A Fox News investigation revealed that shipping records confirmed that the Al Entisar entered the Turkish port of Iskenderun, some 35 miles from the Syrian border, just five days before Ambassador Chris Stevens, and three other US officials were killed during an assault by more than 100 Islamist militants on the US Consulate compound in Benghazi.
Another report, this time appearing on the Times of London, said that the Al Entisar was carrying 400 tons of cargo. Some of it was humanitarian, but also reportedly weapons, described by the report as the largest consignment of weapons headed for Syria's rebels on the frontlines.
Walid Phares, a Fox News Middle East and terrorism analyst, identified the Al Entishar on a news report aired by the news channel, saying, "this is the Libyan ship... which is basically carrying weapons that are found in Libya."

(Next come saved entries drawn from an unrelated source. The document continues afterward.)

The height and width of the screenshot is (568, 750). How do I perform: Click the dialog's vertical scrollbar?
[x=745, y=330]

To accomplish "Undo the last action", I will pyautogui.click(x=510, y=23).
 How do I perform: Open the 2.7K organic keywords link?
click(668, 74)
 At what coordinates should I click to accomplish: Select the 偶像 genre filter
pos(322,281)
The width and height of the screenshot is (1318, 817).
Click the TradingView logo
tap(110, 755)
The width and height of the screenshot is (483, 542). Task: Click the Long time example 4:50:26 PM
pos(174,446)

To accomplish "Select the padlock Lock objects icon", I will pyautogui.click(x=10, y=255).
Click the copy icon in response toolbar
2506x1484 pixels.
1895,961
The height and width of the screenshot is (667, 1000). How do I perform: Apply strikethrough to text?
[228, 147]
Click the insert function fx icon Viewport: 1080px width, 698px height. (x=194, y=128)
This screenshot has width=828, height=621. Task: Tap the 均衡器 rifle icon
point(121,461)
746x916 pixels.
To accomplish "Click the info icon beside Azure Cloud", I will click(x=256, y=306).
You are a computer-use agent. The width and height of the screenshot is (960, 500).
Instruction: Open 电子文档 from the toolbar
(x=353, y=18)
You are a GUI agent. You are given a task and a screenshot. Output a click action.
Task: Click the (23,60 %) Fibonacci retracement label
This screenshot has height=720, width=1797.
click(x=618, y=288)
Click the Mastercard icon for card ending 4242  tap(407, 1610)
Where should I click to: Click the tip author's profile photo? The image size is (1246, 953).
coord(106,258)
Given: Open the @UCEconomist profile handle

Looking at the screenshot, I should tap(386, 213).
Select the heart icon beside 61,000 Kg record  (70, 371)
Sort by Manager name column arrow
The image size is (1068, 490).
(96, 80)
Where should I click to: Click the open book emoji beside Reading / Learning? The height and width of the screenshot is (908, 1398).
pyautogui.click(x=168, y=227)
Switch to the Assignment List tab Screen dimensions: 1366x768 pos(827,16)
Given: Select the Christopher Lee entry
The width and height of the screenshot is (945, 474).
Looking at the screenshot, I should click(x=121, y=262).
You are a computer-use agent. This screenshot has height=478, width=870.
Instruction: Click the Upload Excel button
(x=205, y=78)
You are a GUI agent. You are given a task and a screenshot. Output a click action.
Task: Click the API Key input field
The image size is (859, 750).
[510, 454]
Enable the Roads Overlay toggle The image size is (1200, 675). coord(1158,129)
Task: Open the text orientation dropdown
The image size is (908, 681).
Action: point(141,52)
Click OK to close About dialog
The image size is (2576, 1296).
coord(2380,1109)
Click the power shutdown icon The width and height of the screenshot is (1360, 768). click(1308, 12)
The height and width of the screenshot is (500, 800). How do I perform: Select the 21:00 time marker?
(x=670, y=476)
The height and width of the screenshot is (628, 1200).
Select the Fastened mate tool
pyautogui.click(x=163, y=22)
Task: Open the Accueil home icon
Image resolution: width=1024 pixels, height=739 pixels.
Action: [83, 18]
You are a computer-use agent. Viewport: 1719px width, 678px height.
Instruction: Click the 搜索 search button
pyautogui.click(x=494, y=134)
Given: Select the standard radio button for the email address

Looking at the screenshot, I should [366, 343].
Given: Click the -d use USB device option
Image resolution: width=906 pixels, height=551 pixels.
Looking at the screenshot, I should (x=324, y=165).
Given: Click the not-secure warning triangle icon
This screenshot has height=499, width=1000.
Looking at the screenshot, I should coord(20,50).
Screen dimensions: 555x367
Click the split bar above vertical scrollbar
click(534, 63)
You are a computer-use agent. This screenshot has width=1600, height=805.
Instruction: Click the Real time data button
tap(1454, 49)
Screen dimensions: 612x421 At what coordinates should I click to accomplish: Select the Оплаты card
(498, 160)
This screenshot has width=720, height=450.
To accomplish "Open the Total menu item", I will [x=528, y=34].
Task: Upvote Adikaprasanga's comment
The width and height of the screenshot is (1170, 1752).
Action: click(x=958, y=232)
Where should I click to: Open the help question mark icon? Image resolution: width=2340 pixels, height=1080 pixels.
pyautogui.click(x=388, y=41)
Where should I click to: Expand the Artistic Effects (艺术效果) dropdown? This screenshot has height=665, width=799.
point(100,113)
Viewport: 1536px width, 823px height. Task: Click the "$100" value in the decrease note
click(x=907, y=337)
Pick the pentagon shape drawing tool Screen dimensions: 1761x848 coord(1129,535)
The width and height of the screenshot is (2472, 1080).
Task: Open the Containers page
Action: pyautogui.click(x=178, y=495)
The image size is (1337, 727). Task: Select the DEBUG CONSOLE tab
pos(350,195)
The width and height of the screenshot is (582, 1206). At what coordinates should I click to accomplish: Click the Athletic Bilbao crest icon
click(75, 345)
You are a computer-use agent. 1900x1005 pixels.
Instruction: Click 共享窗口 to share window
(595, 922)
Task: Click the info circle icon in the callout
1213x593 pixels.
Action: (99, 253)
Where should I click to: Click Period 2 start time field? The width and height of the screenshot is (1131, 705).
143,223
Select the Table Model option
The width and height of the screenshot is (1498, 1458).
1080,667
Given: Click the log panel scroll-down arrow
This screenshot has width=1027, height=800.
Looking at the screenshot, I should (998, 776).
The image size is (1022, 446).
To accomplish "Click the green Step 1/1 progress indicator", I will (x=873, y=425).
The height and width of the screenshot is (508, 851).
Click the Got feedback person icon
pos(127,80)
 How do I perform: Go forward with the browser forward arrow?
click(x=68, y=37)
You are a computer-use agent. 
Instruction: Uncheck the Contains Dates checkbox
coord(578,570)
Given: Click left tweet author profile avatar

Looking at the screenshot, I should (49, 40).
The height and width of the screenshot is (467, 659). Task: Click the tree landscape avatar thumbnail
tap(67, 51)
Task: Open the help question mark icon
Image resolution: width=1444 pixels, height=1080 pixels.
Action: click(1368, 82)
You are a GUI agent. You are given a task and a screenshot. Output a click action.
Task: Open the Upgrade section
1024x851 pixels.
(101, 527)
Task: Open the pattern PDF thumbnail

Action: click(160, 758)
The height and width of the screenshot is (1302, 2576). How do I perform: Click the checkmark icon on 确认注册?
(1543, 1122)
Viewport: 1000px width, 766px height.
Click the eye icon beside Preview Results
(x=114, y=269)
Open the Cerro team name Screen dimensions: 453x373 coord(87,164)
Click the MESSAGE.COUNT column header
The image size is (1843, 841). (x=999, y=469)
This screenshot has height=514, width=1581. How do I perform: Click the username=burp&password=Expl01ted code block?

Phares added that the ship came all the way up to Iskenderun in Turkey. "Now from the information that is available, there was aid material, but there were also weapons, a lot of weapons."
The cargo reportedly included surface-to-air anti-aircraft missiles, RPGs and Russian-designed shoulder-launched missiles known as MANPADS.
The ship's Libyan captain reportedly told the Times of London that "I can only talk about the medicine and humanitarian aid" for the Syrian rebels.
It was reported there was a fight about the weapons and who got what "between the free Syrian Army and the Muslim Brotherhood."
According to various reports, on the night of September 11 - in what would become his last known public meeting - US Ambassador Stevens reportedly met with the Turkish Consul General Ali Sait Akin, and escorted him out of the consulate front gate one hour before the assault began at approximately 9:35 p.m.
Fox News said that although what was discussed during the meeting is not public, "Stevens was in Benghazi to negotiate a weapons transfer, an effort to get SA-7 missiles out of the hands of Libya-based extremists."
But although the negotiation was said to have taken place, it may have had nothing to do with the attack on the consulate later that night or the Al Entishar, it could explain why Stevens was travelling in such a volatile region on the 11th anniversary of the 9/11 attacks.
Fox News added that a source at the US Congress also cautioned against drawing "premature conclusions" about the consulate attack and the movement of weapons from Libya to Syria via Turkey, noting they may in fact be two separate and distinct events.
But the source acknowledged to Fox News that the timing and the meeting between the Turkish diplomat and Stevens was "unusual."
Contacted last night, Mario Debono said that the Malta-based humanitarian organisation is now defunct, but still assists in civilian medical evacuations from Libya to other European countries.
When asked about the Al Entishar, Debono said that the ship was chartered from its Libyan owner to I-GO Aid Libya last year, and operated between Malta and Misurata to transport humanitarian aid.
"I can tell you 200% that no weapons were ever transported on board the Al Entishar to Misurata, and the only military equipment, if you may call them so, were bullet proof vests," Debono told MaltaToday.
Asked on whether he knew about the reports regarding the possible involvement of the Al Entishar in the transport of weapons from Libya to Syria, Debono said that he heard of the reports, but that the ship was returned to its Libyan owner, who in turn chartered it to a new contractor.
"I-GO Aid Libya has nothing more to do with the Al Entishar," Debono said.